Je commence à me demander si je ne vais pas abandonner au Bourget-en-Huile, dernier ravito du parcours. La descente, jolie et majoritairement en sous-bois, me permet quand même de récupérer un peu, principalement parce que je baisse le rythme. Arrivée au Bourget-en-Huile, où il y a une chaude ambiance, je me souviens de ce que j'ai lu dans le guide du coureur, à savoir qu'il est dommage d'abandonner si près du but. Il ne reste qu'une bosse avant l'arrivée, je peux bien serrer les dents pour terminer. Alors je bois, je mange un peu de fruits et je repars. Hélas, des crampes commencent à faire leur apparition, si bien que dans les portions faciles après le Bourget, je n'avance plus. Enfin, après avoir cheminé en travers dans une forêt, nous retraversons la vallée pour entamer la montée, qui n'est ni raide ni exposée au soleil.

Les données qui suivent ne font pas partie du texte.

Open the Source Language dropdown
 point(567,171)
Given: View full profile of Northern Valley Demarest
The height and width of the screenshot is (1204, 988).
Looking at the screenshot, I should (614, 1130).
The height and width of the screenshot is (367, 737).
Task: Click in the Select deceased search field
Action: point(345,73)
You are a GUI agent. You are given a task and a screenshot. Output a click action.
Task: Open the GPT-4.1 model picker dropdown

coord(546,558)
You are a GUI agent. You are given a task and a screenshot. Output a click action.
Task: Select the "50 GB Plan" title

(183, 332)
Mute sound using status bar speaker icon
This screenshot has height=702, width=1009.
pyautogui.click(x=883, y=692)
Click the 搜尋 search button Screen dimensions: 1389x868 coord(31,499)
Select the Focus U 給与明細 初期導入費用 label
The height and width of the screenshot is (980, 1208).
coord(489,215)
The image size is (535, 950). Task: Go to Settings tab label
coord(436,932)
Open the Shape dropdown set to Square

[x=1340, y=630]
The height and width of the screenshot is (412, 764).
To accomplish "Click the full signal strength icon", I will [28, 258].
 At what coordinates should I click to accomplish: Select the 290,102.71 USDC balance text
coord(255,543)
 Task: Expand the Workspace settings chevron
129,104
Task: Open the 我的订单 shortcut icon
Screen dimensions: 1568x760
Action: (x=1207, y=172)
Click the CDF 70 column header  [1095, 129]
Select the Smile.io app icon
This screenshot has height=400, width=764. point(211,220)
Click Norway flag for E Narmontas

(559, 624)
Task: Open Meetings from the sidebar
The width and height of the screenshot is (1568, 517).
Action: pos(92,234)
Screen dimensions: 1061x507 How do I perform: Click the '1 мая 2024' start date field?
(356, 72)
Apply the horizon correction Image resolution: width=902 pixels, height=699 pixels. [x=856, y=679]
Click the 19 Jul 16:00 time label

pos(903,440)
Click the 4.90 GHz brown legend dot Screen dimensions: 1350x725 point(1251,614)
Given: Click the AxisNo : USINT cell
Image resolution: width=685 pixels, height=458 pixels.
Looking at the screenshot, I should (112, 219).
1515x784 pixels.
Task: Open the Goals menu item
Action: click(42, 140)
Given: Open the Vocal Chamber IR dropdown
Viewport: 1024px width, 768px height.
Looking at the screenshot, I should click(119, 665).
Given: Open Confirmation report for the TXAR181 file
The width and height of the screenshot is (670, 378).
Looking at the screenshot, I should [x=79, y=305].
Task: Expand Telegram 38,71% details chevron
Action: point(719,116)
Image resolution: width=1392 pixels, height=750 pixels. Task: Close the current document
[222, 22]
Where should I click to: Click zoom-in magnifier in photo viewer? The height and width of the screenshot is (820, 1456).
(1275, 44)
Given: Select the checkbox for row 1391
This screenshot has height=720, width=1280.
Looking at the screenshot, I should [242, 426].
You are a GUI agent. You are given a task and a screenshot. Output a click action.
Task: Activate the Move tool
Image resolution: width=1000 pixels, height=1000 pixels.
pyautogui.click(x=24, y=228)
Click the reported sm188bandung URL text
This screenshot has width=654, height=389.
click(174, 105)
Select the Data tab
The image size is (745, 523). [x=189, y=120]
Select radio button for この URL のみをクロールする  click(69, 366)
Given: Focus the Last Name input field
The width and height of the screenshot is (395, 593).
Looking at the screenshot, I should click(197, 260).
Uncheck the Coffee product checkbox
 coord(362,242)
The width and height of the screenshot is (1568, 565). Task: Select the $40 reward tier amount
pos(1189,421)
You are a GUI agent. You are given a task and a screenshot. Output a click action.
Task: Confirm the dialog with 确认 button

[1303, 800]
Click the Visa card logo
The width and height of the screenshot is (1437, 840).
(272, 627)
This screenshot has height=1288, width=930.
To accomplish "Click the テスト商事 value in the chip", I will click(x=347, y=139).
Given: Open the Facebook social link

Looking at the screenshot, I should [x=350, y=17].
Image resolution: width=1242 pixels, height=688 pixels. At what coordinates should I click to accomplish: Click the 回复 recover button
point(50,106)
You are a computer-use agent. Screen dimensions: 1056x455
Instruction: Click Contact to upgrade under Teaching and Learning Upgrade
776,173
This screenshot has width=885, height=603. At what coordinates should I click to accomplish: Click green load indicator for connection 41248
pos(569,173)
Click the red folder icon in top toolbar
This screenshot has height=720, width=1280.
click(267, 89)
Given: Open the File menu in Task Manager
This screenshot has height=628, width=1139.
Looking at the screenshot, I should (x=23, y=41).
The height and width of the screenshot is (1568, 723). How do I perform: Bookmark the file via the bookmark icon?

Hélas, malgré toute ma bonne volonté, j'ai l'impression d'être un véhicule proche de tomber en panne, dont les voyants s'éteignent les uns après les autres. Ma tête tourne, mon estomac se soulève, mes pieds crampent... Quand Sabine Ehrström me double, elle m'encourage à la suivre, avec des mots gentils mais je ne pense plus qu'à m'asseoir pour enfin fermer les yeux. Comme une automate, je me hisse jusqu'au sommet avant de constater que je ne suis plus du tout capable de courir. Alors, enfin, je m'écoute et m'allonge sur le sol. Je ne suis ni déçue, ni triste, juste soulagée que cette souffrance s'arrête enfin. Ensuite, je vomis, encore et encore. J'appelle le PC course qui me dit de marcher jusqu'en bas. Il ne reste que 8 km, ce n'est rien, mais, après m'être difficilement relevée, je constate que je n'y arriverai pas. Par chance, je tombe sur 2 dames, montées là en voiture pour encourager un coureur du 96 km. Elles me redescendent sur une route défoncée, qui finit par me faire de nouveau vomir sitôt sortie de la voiture. Finir sa journée en train de vomir dans un bac à fleurs à 100m de l'arche d'arrivée n'était pas vraiment le scénario prévu. Heureusement, je tombe par hasard sur Guillaume Anezo, un masseur bénévole très engagé dans le trail. Il m'aide à trouver ma voiture (je ne suis plus très lucide si bien que je mets 20 mn à la retrouver), puis les douches et m'offre un bon massage.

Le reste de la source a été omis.